NU Online  ·  Kamis, 30 Juni 2016 | 04:01 WIB

Warga Nahdliyin di Korsel, Membawa Puasa Rasa Indonesia

Masjid Sayyidina Bilal di Kota Changwon, Korsel.

Seoul, NU Online
Bulan Ramadhan atau yang biasa disebut sebagai bulan penuh ampunan dan rahmat. Bulan suci yang tidak dilewatkan begitu saja oleh kaum muslimin di seluruh dunia, tidak terkecuali Nahdliyin di Korea Selatan. Bulan dimana amal ibadah dilipatgandakan pahalanya oleh Allah SWT. Bisa dikatakan bahwa seluruh kaum muslimin menjadikannya sebagai bulan yang spesial, meningkatkan amal ibadah serta berlomba untuk berbuat baik kepada sesama.

Jika di Indonesia kita sering mendengar istilah ngabuburit yaitu menunggu waktu berbuka sambil melakukan sesuatu, entah itu dengan membaca Al-Qur'an, mendengarkan pengajian-pengajian atau mungkin dengan berbagi takjil buka puasa, maka di Korea Selatan pun demikian. Di berbagai masjid dan musholla yang letaknya menyebar dalam dan luar kota digelar pengajian-pengajian. Ada yang sengaja memulainya setelah sholat ashar, ada pula yang hanya taushiyah singkat setengah jam sebelum waktunya berbuka puasa.

Adalah Masjid Sayyidina Bilal, sebuah masjid yang letaknya di kota Changwon. Perjalanan ke masjid ini sekitar empat sampai lima jam jika ditempuh dengan kendaraan dari Seoul. Ada  ustadz Masdain Rifai  MA menjadi imamnya, yaitu salah satu ustadz yang didatangkan dari Indonesia  oleh PCINU Korea Selatan dengan kerjasama Kyeongnam moslem community (KMC) untuk mengisi kegiatan Ramadhan. Ustadz yang kesehariannya mengajar di salah satu madrasah di Jakarta ini bahkan rencananya diminta untuk  menetap di Korea Selatan selama  satu tahun.

Suasana Ramadhan ala Indonesia terasa kental di masjid ini. Karena selain sebagian besar jama'ahnya adalah orang Indonesia, masjid ini juga dihidupkan dengan kajian-kajian keagamaan Ahlussunnah wal Jamaah yang disampaikan secara santun dan penuh makna oleh Ustadz Masdain.

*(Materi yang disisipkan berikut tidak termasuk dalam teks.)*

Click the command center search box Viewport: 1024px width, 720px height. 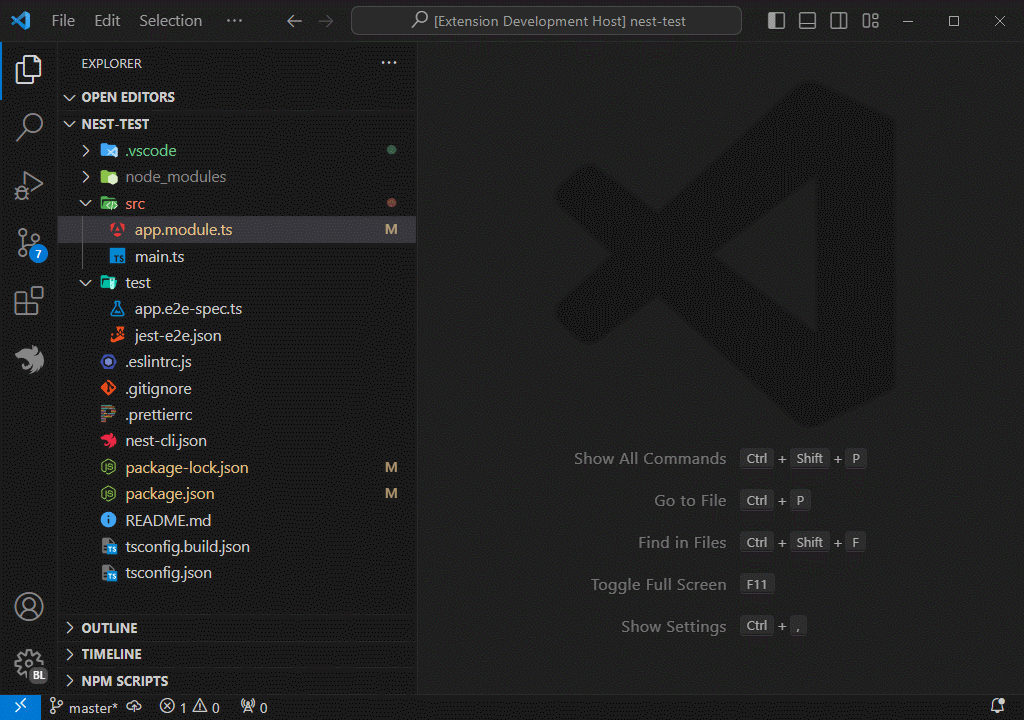click(x=546, y=20)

Kajian demi kajian disampaikan kepada para jamaah menggunakan metode pesantren salaf, seakan mengajak para mustami'in masuk ke dunia pesantren. Tetapi meskipun demikian, Ustadz Masdain juga membahasa masalah-masalah kekinian khususnya yang berkaitan dengan keseharian WNI di Korea Selatan.

Belum afdhal rasanya kalau perkumpulan WNI tidak disertai makanan Indonesia. Di masjid ini sengaja  disediakan menu takjil  dan berbuka sesuai dengan selera jama'ah Indonesia. Terlihat sesekali ada Kolak dan Soto. "Kebersamaan dan menu masakan Indonesia seperti ini yang membuat kami serasa di negeri sendiri," kata seorang jamaah yang ikut aktif di masjid Sayyidina Bilal. (Imam Sibaweh/Fathoni)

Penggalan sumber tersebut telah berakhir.